Having the ability to “see” in poor conditions is an important aspect for most law enforcement applications. Operating in the dark, with visibility reduced by smoke or sand storms, in highly populated areas and similar conditions, are common scenarios for today’s search-and-rescue and other law enforcement operations. Advancements in camera technology must be balanced with advancements in the transport mechanism (i.e., the data link) to be able to supply increasingly high-resolution video content to the decision makers who may be located in a mobile command center on the ground, or possibly across the world. Improved picture quality is useless if it never reaches those who require this information to make wise decisions.
Efficient use of bandwidth
Why is bandwidth important? Besides video, users also want to include metadata and information from other sensors, such as infrared sensors, chemical/hazmat/nuclear-radiation detectors and GPS devices, among others. This information must be made available immediately to decision makers in multiple locations—squad cars, emergency response centers and firefighters. Video compression is the key to reducing the size of the signal to be transmitted. The application of the MPEG-4 H.264 standard to digital video microwave environments has greatly improved the efficient use of the crowded bandwidth. With the improved coding efficiency offered by MPEG-4 over MPEG-2, public service organizations are able to deliver broadcast-quality video signals where previously there was not enough bandwidth for the higher data-rate requirements of MPEG-2. With the lower bit rate, the transmission becomes more reliable not only over the air, but on wired backbone networks and the Internet as well.
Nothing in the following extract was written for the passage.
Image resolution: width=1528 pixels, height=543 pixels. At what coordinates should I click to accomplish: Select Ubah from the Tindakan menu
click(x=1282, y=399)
By using the more efficient MPEG-4 encoding, law enforcement agencies can reduce the bit rate substantially, while maintaining the same level of quality and significantly increasing the number of video recipients without the need for additional network backbone capital expenditure (CAPEX).
Future-proofing your system investment
Probably the most daunting challenge facing law enforcement agencies today is making investments in technologies, equipment and infrastructure upgrades that enable them to better manage and maximize the value and the full potential of their existing assets and infrastructure, while future-proofing these investments for tomorrow’s applications.
The fact that MPEG-4 performance upgrades can be performed (on some encoder models) purely through software is a great asset, because ongoing performance improvements can be done with no downtime through field upgrades, without disruption to the daily system operations. The CAPEX benefits of investing in hardware that can support such upgrades are clear.
Above all, it’s important to invest in video systems that support both legacy MPEG-2 and MPEG-4 standards. Either your own, or the legacy equipment in other jurisdictions, will inevitably include MPEG-2 systems. Your receive sites need to be able to receive MPEG-2 video, and you may be required to provide your video downlink to support operations outside your state. Today’s advanced aircraft transmitters feature MPEG-2 and MPEG-4 encoding, BCRYPT AES encryption, and COFDM modulation. The ability of your systems to support both MPEG-2 and MPEG-4 systems is a critical feature, as it protects your earlier capital investment while enabling you to take advantage of the newest MPEG-4 encoding.